Leonard Cohen: “Se soubesse de onde saem as boas canções, iria até lá mais vezes”
O cantor e compositor apresenta seu novo disco, “You want it darker”, no dia em que Dylan ganha o Nobel: “É como colocar uma medalha no Everest”, diz com admiração
PABLO XIMÉNEZ DE SANDOVAL Los Angeles 14 OUT 2016 - 12:43 CDT
Leonard Cohen entra na sala com um grande sorriso. Move-se como se flutuasse, com terno preto, camisa cinza e chapéu Borsalino. Quando se aproxima do microfone para responder as perguntas, essa voz profunda e ao mesmo tempo quente e reconfortante inunda a sala. Seu novo disco, You want it darker, acabou de tocar para a imprensa internacional. Fala de amor, de despedida, de fim de algo. Sua música volta a conseguir essa sensação envolvente, um veículo para que o velho sábio canadense recite seus poemas. Na capa aparece Cohen com esse terno e esse chapéu, óculos escuros, inclinando sobre uma janela, como se estivesse viajando e fumando. Um momento, ele não tinha parado de fumar? "Existem caras que não são confiáveis", responde.
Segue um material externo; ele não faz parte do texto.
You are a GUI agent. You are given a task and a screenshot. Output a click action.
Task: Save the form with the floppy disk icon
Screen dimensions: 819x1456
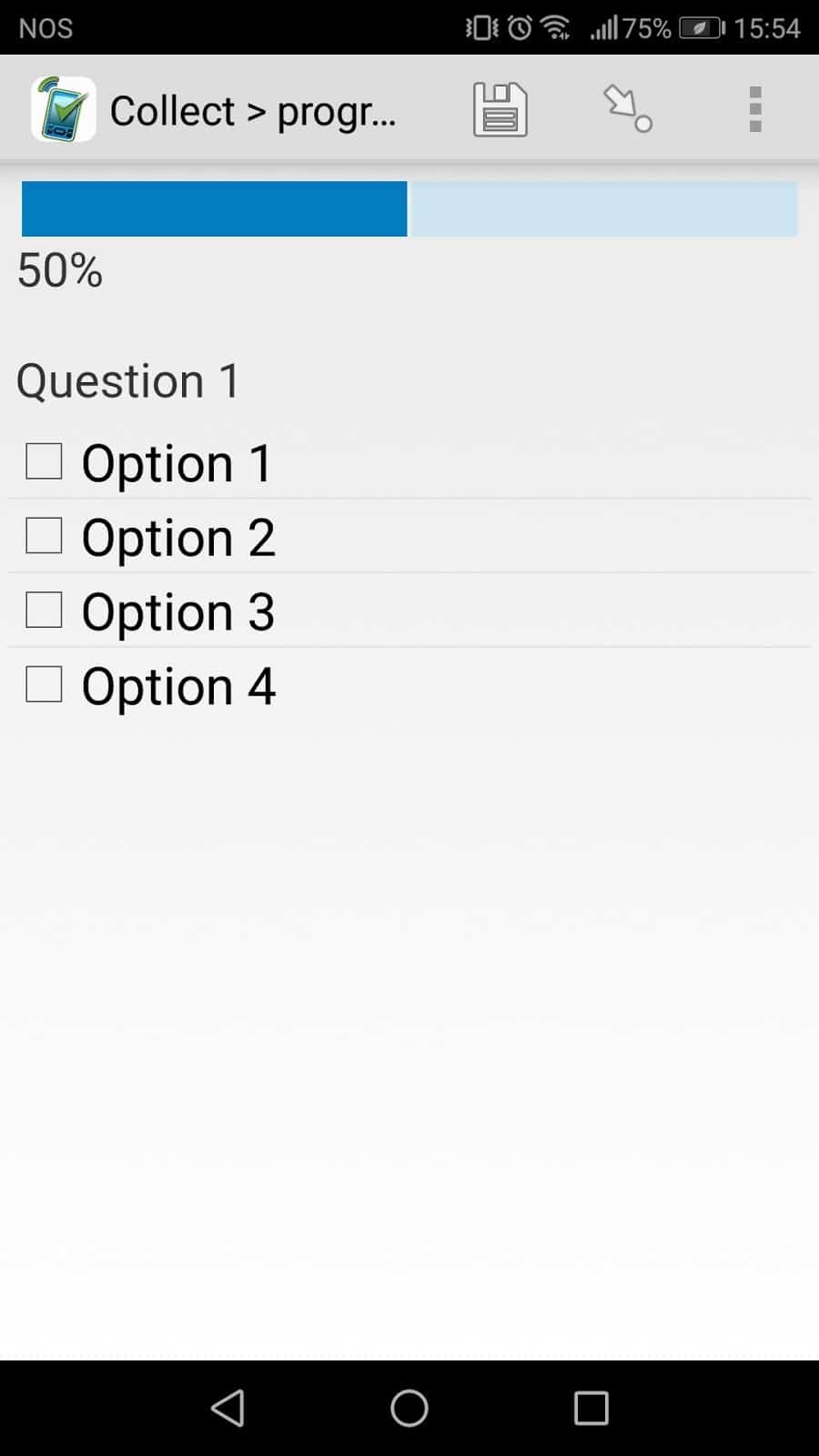[500, 109]
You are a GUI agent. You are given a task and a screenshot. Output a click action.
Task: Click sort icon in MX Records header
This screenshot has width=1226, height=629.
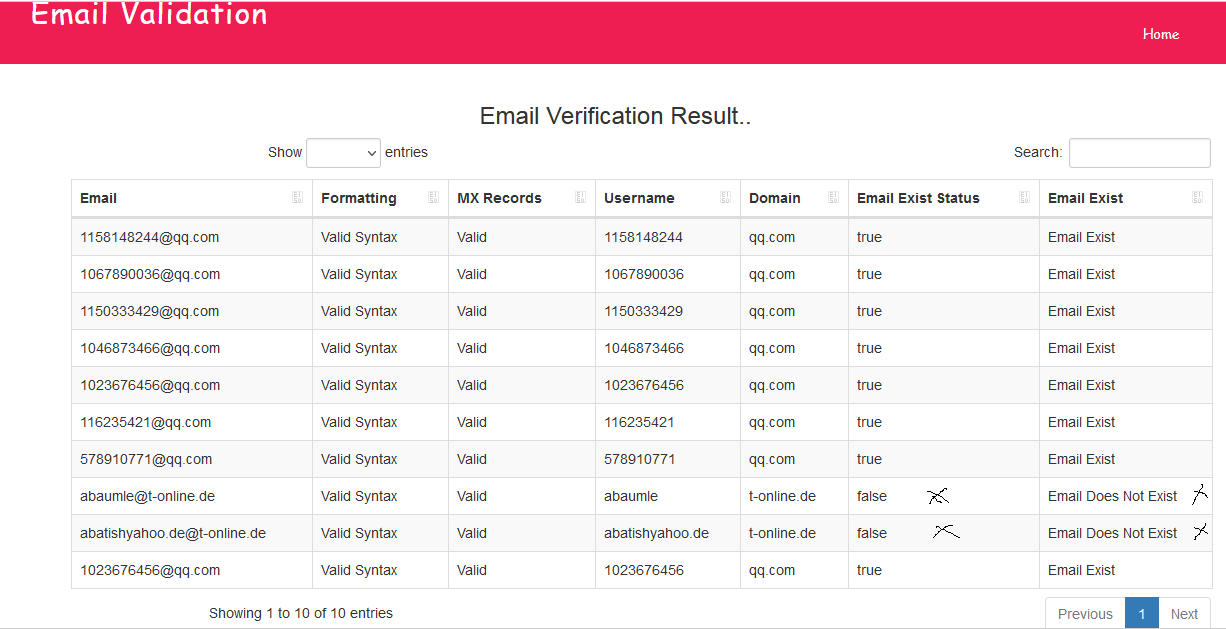pos(581,198)
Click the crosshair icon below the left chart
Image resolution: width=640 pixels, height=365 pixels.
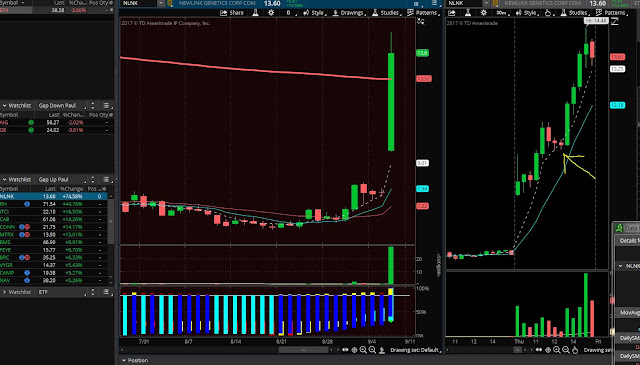point(354,350)
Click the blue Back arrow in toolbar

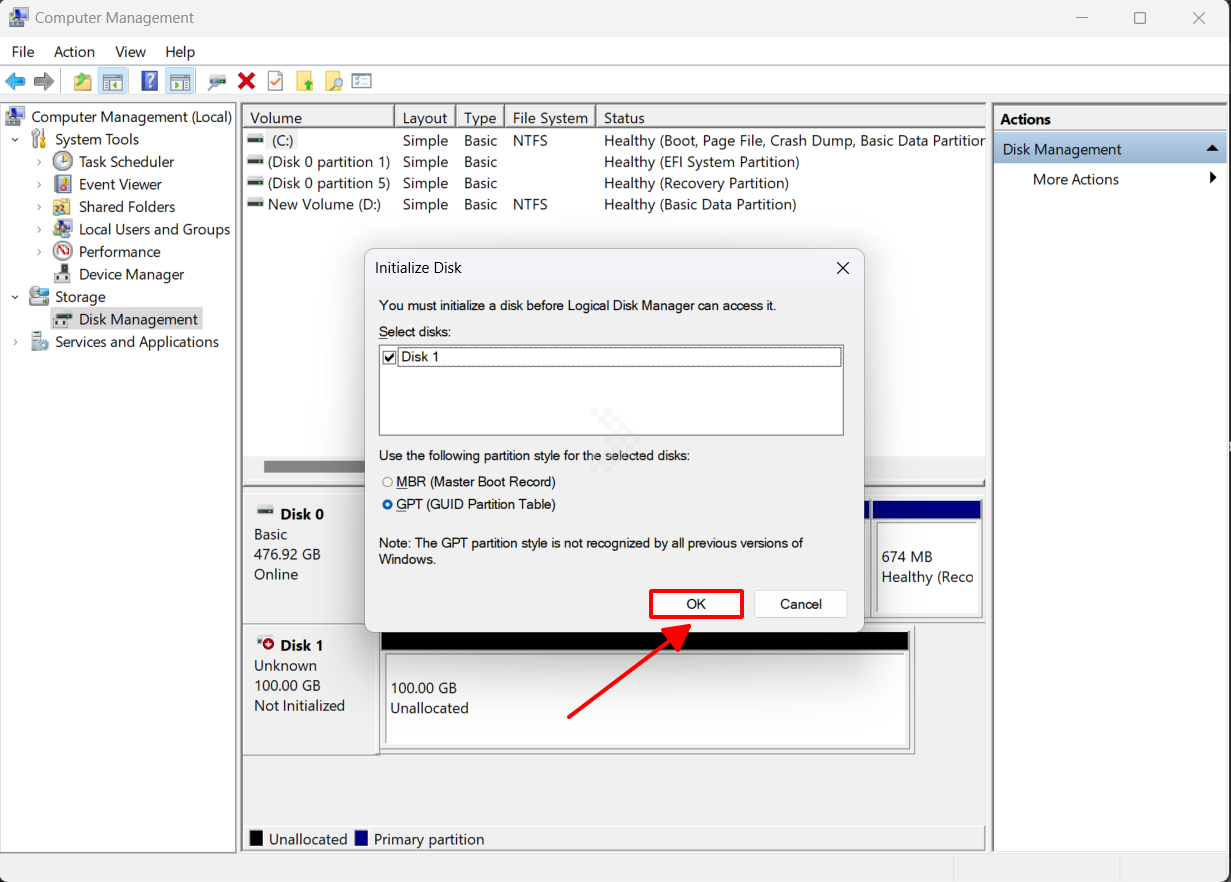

Cohen mostrou seu novo trabalho na quinta-feira à noite na residência do cônsul do Canadá em Los Angeles, Califórnia. Nas últimas horas tudo ao redor deste disco tem aroma de despedida de um homem de 82 anos com as forças esgotadas, embora em plenas faculdades artísticas. Em uma longa entrevista na revista The New Yorker, publicada no dia anterior, Cohen impressionou seus fãs dizendo: “Estou preparado para morrer”. Na faixa-título do disco, canta: “Hineni, Hineni (aqui estou, em hebraico) / Estou pronto, Senhor”. Assim, a primeira pergunta é sobre sua saúde. “Disse que estava pronto para morrer. Acho que estava exagerando. Eu pretendo viver para sempre”.
“Qualquer compositor, e Dylan entende isso melhor do que ninguém, sabe que vai escrever canções de todas formas”, continua Cohen. “Se tiver sorte, mantém o veículo saudável e preparado ao longo dos anos. Se tiver sorte, porque seus propósitos têm pouco a ver com isso. Durar muito realmente não é sua escolha”.
A referência a Bob Dylan vem à mente. Todos estão conscientes de que há apenas 12 horas o mundo da música foi abalado pelo anúncio de que o Prêmio Nobel de Literatura deste ano será de Dylan. No ambiente está presente o fato de que Cohen sempre esteve nas apostas para o dia em que o comitê sueco decidisse premiar um desses dois grandes poetas que, além disso, cantam. O prêmio Príncipe de Astúrias o reconheceu em 2011. Nem é preciso perguntar a Cohen sobre o prêmio. “Vou dizer uma coisa sobre o Prêmio Nobel. Para mim, é como colocar uma medalha no Monte Everest por ser o mais alto do mundo”, disse. Dylan é tão grande, de acordo com Cohen, que o prêmio é apenas um detalhe, além de algo óbvio.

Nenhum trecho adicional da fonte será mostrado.